Thanks for all the replies!
Following Chris's advice, I tried to reduce the code to the smallest
reproducible example (I guess I should have done it sooner),
but here's what I came up with:
  #include <cstring>
  #include <Python.h>

  static int my_init(PyObject*, PyObject*, PyObject*) { return 0; }
  static void my_dealloc(PyObject*) {}

  static void init_mytype(PyObject* module) {
    PyTypeObject* type = new PyTypeObject();
    std::memset(type, 0, sizeof(PyTypeObject));

    type->tp_basicsize = static_cast<Py_ssize_t>(sizeof(PyObject));
    type->tp_itemsize = 0;
    type->tp_flags = Py_TPFLAGS_DEFAULT;
    type->tp_new   = &PyType_GenericNew;
    type->tp_name  = "mytype";
    type->tp_doc   = "[temporary]";
    type->tp_init  = my_init;
    type->tp_dealloc = my_dealloc;
    PyModule_AddObject(module, "mytype", reinterpret_cast<PyObject*>(type));
(my original `update` object had some fields in it, but it turns out they
don't need to be present in order for the problem to manifest. So in this
case I'm creating a custom object which is the same as basic PyObject).
The `init_mytype()` function creates a custom type and attaches it to a
module.
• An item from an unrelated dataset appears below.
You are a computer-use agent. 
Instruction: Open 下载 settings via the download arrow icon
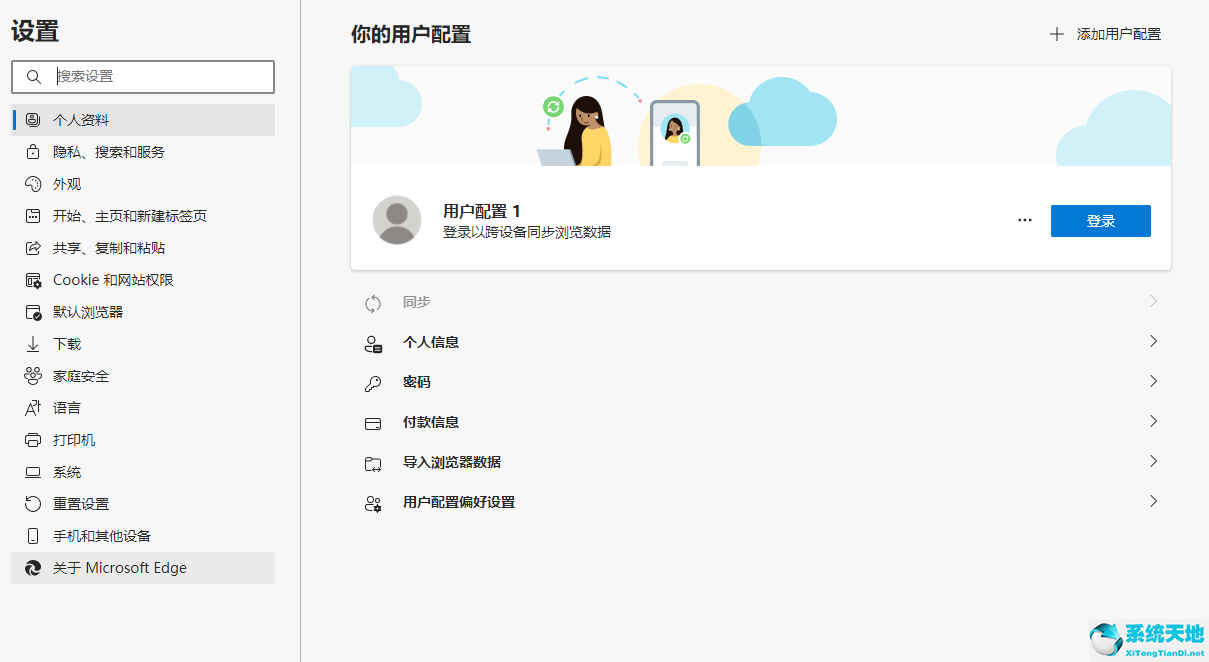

After this, creating 100M instances of the object will cause the
process memory to swell to 1.5G:
for i  in range(10**8):
    z = dt.mytype()
I know this is not normal because if instead i used a builtin type such as
`list`, or a python-defined class such as `class  A: pass`, then the
process will remain at steady RAM usage of about 6Mb.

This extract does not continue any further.